Invoering Welzijn Nieuwe Stijl binnen de organisatie
De interesse om deze publicatie over Welzijn Nieuwe Stijl te gaan schrijven, is gekomen naar aanleiding van een onderzoek. Dit onderzoek heb ik gedaan in het kader van mijn afstuderen, het onderzoek vond plaats bij een welzijnsorganisatie. Het gehele proces, met betrekking tot het afstuderen, heb ik samen met Lieke de Kok en Aydan van Marrewijk doorlopen. Binnen deze welzijnsorganisatie waren ze bezig met het implementeren van Welzijn Nieuwe Stijl, alleen was het implementeren van Welzijn Nieuwe Stijl gestagneerd. Naar aanleiding van deze stagnatie, hebben wij[3] een onderzoek gedaan hoe het management en het Algemeen Maatschappelijk Werk team in samenwerking Welzijn Nieuwe Stijl binnen het team kan implementeren. Het belangrijkste bij een stagnatie is, om eerst te gaan kijken waar de implementatie is gestagneerd. Daarom is het van groot belang om informatie in te winnen bij de verschillende partijen. Voor het inwinnen van informatie zijn de volgende data-verzamelingsmethode ingezet, interviews en enquêtes. Uit deze informatie bleek, dat het management en het team niet meer met elkaar in dialoog waren. Als dialoog wordt gezien een gesprek tussen twee of meerdere mensen, over het onderwerp Welzijn Nieuwe Stijl. In dit geval was de dialoog stilgevallen over het onderwerp Welzijn Nieuwe Stijl, maar een dialoog kan over allerlei onderwerpen stilvallen. Voor het invoeren van een nieuwe methode, nieuwe werkwijze, is het van groot belang dat er een dialoog plaatsvindt tussen de verschillende partijen. Zonder dialoog kan je niets invoeren! Door middel van een dialoog, kom je achter elkaars verwachtingen, daarnaast kan je door een dialoog leren van elkaar.

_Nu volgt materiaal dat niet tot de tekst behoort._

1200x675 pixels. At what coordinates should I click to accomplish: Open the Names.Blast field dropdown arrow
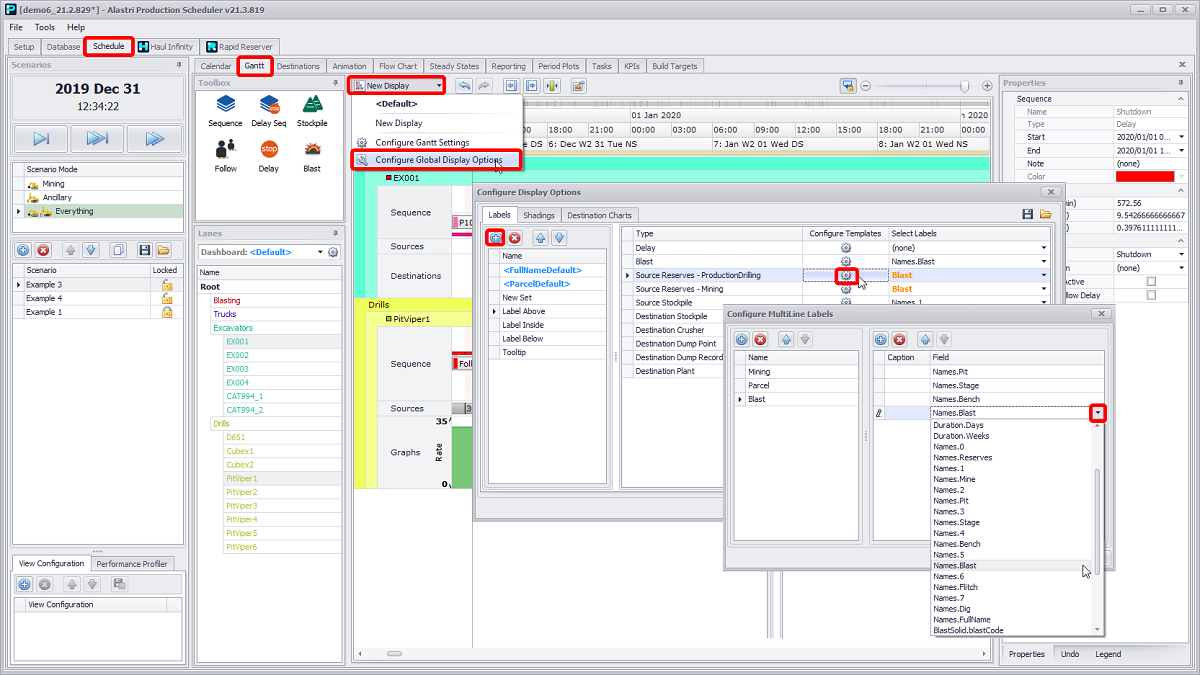(x=1097, y=413)
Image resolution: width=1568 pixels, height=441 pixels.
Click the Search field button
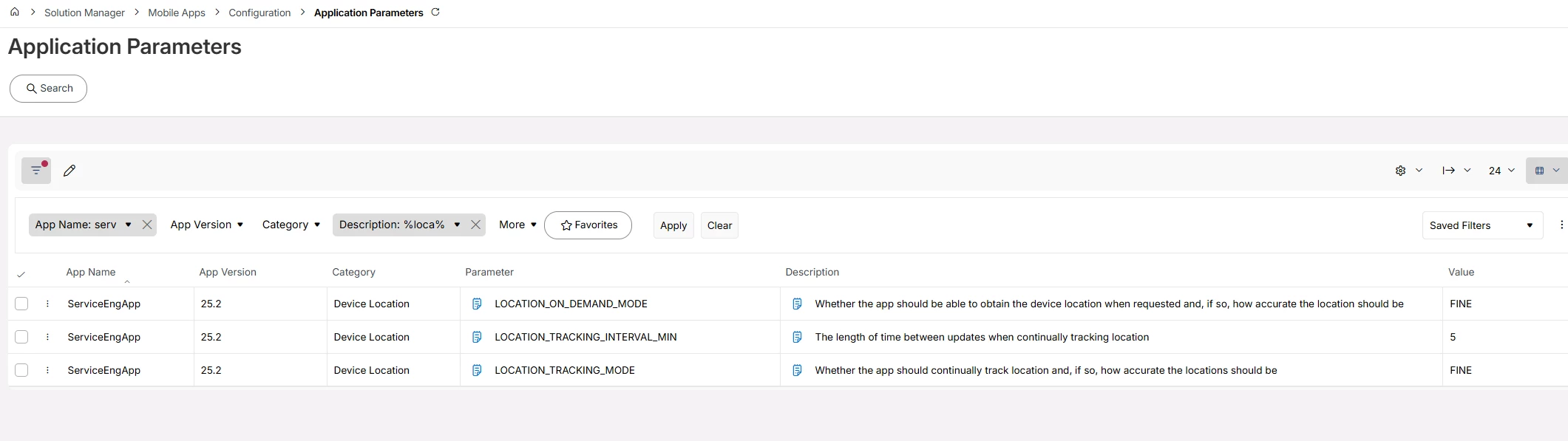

Een stagnatie binnen het implementeren van Welzijn Nieuwe Stijl, is een probleem wat breder getrokken kan worden. Er zijn steeds meer welzijnsorganisaties, die moeten gaan werken volgens de Wmo, dus indirect volgens Welzijn Nieuwe Stijl. Door de invoering van de Wmo wordt er ook een andere manier van werken, vanuit de gemeente gevraagd aan welzijnsorganisaties. Welzijnsorganisaties moeten goedkoper, effectiever en efficiënter gaan werken. Hierdoor ontstaat er een marktwerking binnen de welzijnsorganisaties. De gemeente vraagt een dienst, voorbeeld: zoveel mogelijk cliënten benaderen, aan de welzijnsorganisaties de taak om aan deze dienst te voldoen, door middel van een goedkoop, effectief en efficiënt plan neer te zetten. Verschillende welzijnsorganisaties brengen een product in bij de gemeente, de gemeente kiest dan de goedkoopste, effectieve en efficiënte product, om zijn dienst te laten verwezenlijken. Om terug te komen op het voorbeeld, om zoveel mogelijk mensen te benaderen, is het van groot belang om outreachend te gaan werken. Dit is gericht op één van de acht bakens van Welzijn Nieuwe Stijl, om precies te zijn gaat het hierover baken 3: Direct eropaf! Dit betekent dat als je gaat werken volgens Welzijn Nieuwe Stijl, je ook kan voldoen aan de eisen die door de gemeente worden gesteld. En dit betekent uiteindelijk, dat je opdrachten eerder vanuit de gemeente toegewezen krijgt naar jouw welzijnsorganisatie. Voldoe je niet aan de eisen die door de gemeente worden gesteld, is de kans groot dat opdrachten bij een andere welzijnsorganisatie worden ondergebracht, die wel kunnen voldoen aan de gestelde eisen. Belangrijk hierbij is om als welzijnsorganisatie door middel van een dialoog, te gaan kijken naar de eisen die gesteld worden door de gemeente. Door middel van een dialoog kan je ook voldoen aan de verwachtingen/eisen die door de gemeente gesteld worden. In dialoog kan je als management en team, dan je strategie gaan bepalen. Waar willen we uiteindelijk samen terecht komen. Om als welzijnsorganisatie te kunnen blijven bestaan, is het van groot belang om gezamenlijk één doel na te streven.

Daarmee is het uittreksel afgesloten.